ChatGPT’s responses were rated as “accurate and comprehensive” (score of 1 on the 4-point Likert scale) for 11 out of 15 questions (73%), while 4 out of 15 answers (27%) were rated as “correct but incomplete” (score of 2 on the scale). Notably, none of the responses was classified as “partially incorrect” or “completely incorrect”, corresponding to scores of 3 and 4. The four answers rated as correct but inadequate pertained to the drainage management, psychological wellbeing, duration of hospitalization, and the need for postoperative follow-up.
Readability analysis revealed high FKGL scores for the ChatGPT-generated responses, with a median of 11.2 (10.0,11.8). Table 1 presents the correspondence between the Flesch–Kincaid scores and the corresponding educational levels.
An FKGL score of 11.2 corresponds to a high school reading level and indicates that at least eleven years of education are required to understand the text. Notably, only one response related to postoperative wound care achieved a readability score of 8.7, placing it within the first quartile and indicating a basic reading difficulty. In contrast, the responses addressing the resumption of physical activity, the duration of hospitalization, and the need for postoperative follow-up had FKGL scores of 12.4, 13.6, and 13.3, respectively, exceeding the third quartile and corresponding to an advanced reading level. Table 2 provides a summary of the accuracy and readability of ChatGPT-generated responses. Furthermore, the detailed accuracy and readability scores for all responses are available in Supplementary Table S2.

4. Discussion

The results of the present study demonstrate that the LLM model provided “accurate and comprehensive” responses to most of the answers, a proportion consistent with findings from previous studies on similar applications in oncological and surgical contexts. For instance, Shao et al. evaluated the use of ChatGPT for perioperative education in thoracic surgery, reporting an appropriateness rate of 92% of answers, which highlights the potential of such tools to improve patient education [9]. Similarly, Moazzam et al. examined the quality of ChatGPT’s responses to questions about pancreatic cancer and its surgical management, finding that 80% of responses were rated as “very good” or “excellent” [18]. Regarding specifically breast cancer, several published studies have evaluated the accuracy of ChatGPT in answering questions on the topic, even if not explicitly related to perioperative care. Some studies have focused on prevention and screening [19,20]. In contrast, others have examined breast reconstruction [6,21], conditions associated with breast implants [22], or more general topics ranging from risk factors to treatment and prognosis [11,23,24,25,26,27]. Except for a few exceptions, such as the study by Park et al. [11], which was conducted using an earlier version of ChatGPT (version 3.5), generally, the results were encouraging, further supporting the potential role of LLMs in this clinical area.

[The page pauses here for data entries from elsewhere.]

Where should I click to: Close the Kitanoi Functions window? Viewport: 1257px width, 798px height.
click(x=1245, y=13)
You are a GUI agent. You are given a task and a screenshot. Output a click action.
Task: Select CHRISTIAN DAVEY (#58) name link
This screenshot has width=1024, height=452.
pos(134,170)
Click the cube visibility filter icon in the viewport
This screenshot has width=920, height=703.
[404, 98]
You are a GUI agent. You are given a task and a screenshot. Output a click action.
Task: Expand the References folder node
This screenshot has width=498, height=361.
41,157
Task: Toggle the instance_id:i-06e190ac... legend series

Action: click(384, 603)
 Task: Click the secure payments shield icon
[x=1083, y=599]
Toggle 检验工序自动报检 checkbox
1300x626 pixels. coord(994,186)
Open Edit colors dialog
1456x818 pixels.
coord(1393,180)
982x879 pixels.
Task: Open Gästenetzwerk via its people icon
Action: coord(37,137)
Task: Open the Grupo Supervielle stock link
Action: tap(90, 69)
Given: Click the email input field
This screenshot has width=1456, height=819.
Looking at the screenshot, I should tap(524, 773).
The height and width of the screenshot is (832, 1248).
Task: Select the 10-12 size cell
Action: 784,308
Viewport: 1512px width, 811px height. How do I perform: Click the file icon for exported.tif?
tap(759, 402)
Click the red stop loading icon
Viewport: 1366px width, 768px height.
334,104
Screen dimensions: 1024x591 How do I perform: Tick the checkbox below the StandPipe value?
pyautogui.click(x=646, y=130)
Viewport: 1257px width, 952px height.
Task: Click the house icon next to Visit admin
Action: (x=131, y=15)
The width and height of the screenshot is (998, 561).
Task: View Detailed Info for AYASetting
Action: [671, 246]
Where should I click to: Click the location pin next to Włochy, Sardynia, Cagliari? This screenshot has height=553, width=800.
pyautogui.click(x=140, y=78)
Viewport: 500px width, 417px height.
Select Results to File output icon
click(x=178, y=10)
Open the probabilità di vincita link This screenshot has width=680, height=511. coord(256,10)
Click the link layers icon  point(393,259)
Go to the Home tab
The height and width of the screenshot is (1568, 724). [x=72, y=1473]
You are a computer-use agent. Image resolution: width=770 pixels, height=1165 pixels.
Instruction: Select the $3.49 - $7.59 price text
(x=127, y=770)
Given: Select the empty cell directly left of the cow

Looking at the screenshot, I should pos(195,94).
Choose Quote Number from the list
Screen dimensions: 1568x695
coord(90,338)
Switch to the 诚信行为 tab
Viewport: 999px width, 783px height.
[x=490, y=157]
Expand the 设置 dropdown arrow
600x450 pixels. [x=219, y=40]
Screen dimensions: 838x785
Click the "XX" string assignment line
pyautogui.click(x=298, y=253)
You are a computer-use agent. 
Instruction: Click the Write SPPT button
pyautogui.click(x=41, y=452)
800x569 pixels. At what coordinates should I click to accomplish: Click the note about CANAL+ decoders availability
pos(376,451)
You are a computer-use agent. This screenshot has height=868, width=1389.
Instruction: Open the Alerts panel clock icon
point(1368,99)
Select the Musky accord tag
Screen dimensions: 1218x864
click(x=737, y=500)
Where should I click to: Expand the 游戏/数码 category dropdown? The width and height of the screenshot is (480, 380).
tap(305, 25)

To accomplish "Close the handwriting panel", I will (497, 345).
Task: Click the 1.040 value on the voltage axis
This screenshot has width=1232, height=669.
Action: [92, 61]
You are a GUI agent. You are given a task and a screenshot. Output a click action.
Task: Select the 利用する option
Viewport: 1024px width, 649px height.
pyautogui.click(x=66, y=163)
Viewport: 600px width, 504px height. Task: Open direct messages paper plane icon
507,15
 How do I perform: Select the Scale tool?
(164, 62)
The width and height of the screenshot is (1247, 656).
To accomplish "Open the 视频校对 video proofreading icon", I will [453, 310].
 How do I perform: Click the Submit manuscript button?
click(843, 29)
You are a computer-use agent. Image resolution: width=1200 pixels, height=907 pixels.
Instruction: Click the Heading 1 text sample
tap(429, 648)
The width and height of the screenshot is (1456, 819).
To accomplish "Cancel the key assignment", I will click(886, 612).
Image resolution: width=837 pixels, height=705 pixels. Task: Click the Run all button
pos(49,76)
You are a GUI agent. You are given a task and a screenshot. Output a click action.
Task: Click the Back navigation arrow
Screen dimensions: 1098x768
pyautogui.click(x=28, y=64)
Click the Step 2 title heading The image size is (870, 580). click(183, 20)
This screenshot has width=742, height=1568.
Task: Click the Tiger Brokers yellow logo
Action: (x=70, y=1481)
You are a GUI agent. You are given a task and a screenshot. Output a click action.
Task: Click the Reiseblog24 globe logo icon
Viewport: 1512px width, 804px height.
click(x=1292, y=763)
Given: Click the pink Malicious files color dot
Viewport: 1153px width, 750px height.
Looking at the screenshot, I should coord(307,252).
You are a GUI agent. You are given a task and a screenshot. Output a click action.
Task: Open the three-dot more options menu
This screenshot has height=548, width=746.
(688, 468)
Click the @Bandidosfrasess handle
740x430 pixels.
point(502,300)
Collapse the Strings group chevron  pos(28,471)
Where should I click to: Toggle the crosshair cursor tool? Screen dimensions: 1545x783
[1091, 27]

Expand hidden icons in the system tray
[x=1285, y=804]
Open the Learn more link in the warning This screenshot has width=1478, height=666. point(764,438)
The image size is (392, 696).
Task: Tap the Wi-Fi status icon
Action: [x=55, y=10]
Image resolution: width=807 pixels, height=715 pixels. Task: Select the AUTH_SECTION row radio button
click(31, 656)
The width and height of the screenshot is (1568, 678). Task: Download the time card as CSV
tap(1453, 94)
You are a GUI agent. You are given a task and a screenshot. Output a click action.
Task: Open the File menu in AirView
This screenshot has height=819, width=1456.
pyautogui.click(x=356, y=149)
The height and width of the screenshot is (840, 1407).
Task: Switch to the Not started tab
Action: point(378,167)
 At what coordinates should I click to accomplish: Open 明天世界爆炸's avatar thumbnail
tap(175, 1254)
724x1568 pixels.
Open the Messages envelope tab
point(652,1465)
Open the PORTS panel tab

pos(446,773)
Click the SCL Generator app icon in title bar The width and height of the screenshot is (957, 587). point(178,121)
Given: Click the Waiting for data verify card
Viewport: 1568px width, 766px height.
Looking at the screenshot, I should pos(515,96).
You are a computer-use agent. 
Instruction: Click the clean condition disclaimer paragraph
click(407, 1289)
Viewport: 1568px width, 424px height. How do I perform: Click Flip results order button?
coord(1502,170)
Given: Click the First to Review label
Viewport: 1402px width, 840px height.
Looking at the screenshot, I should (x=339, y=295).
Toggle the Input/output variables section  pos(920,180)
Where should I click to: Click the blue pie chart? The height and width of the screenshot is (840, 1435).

For example, ChatGPT has been shown to outperform Google as a source of information for patients, further confirming the potential of LLMs to improve the quality of healthcare communication [24]. These findings, combined with the high accuracy of the responses provided by the model in this study, confirm that ChatGPT can serve as a valuable informational resource and a helpful tool to complement health education across various clinical fields, including breast cancer surgical oncology.
However, the study highlighted some limitations of ChatGPT in providing adequate answers to questions about the length of hospital stay or postoperative follow-up, which were often rated as “correct but incomplete.” Discrepancies and inaccuracies, though rare, remain a critical concern, as previously noted in the literature. Prior studies have emphasized that ChatGPT may generate incorrect or incomplete information, limiting its reliability in clinical contexts without human oversight [13,14]. Therefore, viewing the model as an integrative tool rather than a substitute for healthcare professionals’ expertise and clinical judgment is essential, particularly for sensitive topics, such as preoperative and postoperative care in surgical procedures. Finally, although this study focused exclusively on the textual characteristics of ChatGPT responses, it is important to recognize that factors such as patients’ emotional states, cognitive load after surgery, and the use of medications or supplements may influence how information is processed and understood [28]. Future research should consider these issues when evaluating the real-world applicability and impact of AI-generated health communication.
Another key aspect emerging from this study concerns the readability of responses. The median readability level of responses provided by the model, measured using the Flesch–Kincaid Grade Level (FKGL), was 11.2, significantly higher than international recommendations, which suggests a target level between 6 and 8 for patient-directed materials [11,21]. Although each question was explicitly framed from a patient’s perspective, with every prompt beginning with the phrase “I need surgery for breast cancer”, the responses often used technical terms and complex language, making the information less accessible to a lay audience. Clear and simple language ensures that patients fully understand the information and make informed decisions. Furthermore, studies have shown that overly complex informational materials not only reduce treatment adherence but can also increase anxiety levels in patients, compromising the effectiveness of health education and information delivery [20]. While ChatGPT is technically capable of simplifying language upon request, this requires active interaction, which is not always straightforward or feasible for all patients [20].

4.1. Future Directions

Future studies should focus on how tools like ChatGPT can be effectively utilized in real-world clinical settings to support patient education. It will be important to investigate whether these tools help patients better understand instructions before and after surgery, follow medical advice more closely, and feel more supported during care. Research should also investigate how to improve the way questions are asked to the model so that the answers are easier to understand and more relevant to each situation. Another useful direction would be to develop sets of ready-to-use questions and answers prepared by health care providers that can be safely shared with patients. Finally, ChatGPT and similar tools could be integrated into existing systems, such as hospital websites, patient apps, or printed materials, to make high-quality information more accessible, especially in settings where physicians and nurses have limited time.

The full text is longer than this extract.